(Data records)
--- START ---
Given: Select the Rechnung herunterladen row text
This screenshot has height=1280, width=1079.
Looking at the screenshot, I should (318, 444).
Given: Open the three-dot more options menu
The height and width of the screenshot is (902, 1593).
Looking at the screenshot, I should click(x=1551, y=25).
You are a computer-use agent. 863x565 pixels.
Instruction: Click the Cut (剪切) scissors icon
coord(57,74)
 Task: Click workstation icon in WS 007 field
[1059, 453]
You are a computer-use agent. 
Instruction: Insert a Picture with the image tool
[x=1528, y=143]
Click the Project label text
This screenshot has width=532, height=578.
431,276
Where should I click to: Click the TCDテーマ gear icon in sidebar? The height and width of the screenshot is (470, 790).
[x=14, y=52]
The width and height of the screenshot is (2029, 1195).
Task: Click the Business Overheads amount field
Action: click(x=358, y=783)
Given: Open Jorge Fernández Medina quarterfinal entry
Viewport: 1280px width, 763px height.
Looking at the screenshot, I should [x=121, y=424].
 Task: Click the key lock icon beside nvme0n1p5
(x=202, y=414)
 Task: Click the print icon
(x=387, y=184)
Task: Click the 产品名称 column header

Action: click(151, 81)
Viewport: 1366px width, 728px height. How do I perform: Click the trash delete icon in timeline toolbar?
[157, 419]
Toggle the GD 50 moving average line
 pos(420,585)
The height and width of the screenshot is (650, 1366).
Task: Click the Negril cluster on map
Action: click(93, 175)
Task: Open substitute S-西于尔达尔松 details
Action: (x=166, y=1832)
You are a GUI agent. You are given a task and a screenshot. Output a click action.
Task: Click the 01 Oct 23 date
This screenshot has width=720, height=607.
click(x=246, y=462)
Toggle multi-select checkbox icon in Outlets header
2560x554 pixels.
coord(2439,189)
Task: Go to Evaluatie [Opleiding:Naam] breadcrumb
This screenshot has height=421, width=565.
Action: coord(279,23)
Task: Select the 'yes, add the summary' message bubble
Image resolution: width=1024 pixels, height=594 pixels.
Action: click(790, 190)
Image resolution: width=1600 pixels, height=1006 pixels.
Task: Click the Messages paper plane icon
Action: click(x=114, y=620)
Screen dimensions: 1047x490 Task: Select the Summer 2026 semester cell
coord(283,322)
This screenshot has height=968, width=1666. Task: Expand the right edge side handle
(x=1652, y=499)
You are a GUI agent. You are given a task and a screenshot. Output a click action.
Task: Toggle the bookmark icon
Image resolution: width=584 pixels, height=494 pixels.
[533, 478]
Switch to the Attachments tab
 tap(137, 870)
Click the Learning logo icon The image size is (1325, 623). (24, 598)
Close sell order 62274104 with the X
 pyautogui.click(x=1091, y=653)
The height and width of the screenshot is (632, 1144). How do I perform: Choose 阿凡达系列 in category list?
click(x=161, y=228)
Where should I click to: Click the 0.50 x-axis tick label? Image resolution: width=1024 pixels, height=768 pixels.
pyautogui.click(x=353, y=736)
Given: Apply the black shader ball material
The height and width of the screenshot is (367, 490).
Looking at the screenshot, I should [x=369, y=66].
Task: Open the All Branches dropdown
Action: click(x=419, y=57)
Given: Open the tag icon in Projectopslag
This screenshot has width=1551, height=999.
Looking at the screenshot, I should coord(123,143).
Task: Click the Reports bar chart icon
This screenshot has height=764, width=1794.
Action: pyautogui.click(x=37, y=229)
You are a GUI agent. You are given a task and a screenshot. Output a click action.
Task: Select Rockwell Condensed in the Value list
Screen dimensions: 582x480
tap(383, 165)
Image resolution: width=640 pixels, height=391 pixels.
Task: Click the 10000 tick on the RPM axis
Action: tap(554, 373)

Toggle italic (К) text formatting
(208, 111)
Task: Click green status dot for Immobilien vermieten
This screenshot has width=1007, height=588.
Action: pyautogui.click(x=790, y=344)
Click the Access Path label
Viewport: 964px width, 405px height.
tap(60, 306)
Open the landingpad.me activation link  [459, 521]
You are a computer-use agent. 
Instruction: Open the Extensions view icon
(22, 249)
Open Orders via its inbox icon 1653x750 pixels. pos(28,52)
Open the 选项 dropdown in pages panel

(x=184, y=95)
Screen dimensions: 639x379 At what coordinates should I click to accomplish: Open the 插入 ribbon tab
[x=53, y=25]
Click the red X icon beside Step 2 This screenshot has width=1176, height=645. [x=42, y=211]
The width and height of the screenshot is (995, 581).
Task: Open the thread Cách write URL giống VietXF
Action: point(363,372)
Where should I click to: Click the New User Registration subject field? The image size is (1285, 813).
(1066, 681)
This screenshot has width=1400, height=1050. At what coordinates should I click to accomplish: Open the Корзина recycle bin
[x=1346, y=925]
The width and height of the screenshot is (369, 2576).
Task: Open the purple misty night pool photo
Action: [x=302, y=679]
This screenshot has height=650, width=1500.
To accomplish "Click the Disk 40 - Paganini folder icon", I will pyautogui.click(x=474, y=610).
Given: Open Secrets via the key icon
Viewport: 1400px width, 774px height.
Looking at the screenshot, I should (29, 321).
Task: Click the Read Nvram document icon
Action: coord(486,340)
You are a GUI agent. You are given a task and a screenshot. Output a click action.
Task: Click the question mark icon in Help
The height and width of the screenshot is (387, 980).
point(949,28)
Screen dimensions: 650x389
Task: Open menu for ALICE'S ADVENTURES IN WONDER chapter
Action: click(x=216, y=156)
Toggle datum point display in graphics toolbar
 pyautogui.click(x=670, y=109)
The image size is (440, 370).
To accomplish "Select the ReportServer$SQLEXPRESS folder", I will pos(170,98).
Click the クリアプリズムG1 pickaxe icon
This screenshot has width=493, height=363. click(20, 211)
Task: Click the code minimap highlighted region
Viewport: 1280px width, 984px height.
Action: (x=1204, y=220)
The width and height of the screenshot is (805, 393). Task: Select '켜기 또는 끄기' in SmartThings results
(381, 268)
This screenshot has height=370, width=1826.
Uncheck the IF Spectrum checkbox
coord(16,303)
--- END ---
• _TASK PROMPT_
Lines containing the word "folder" must be found in the data above and copied.

• _RESULT BELOW_
To accomplish "Click the Disk 40 - Paganini folder icon", I will pyautogui.click(x=474, y=610).
To accomplish "Select the ReportServer$SQLEXPRESS folder", I will pos(170,98).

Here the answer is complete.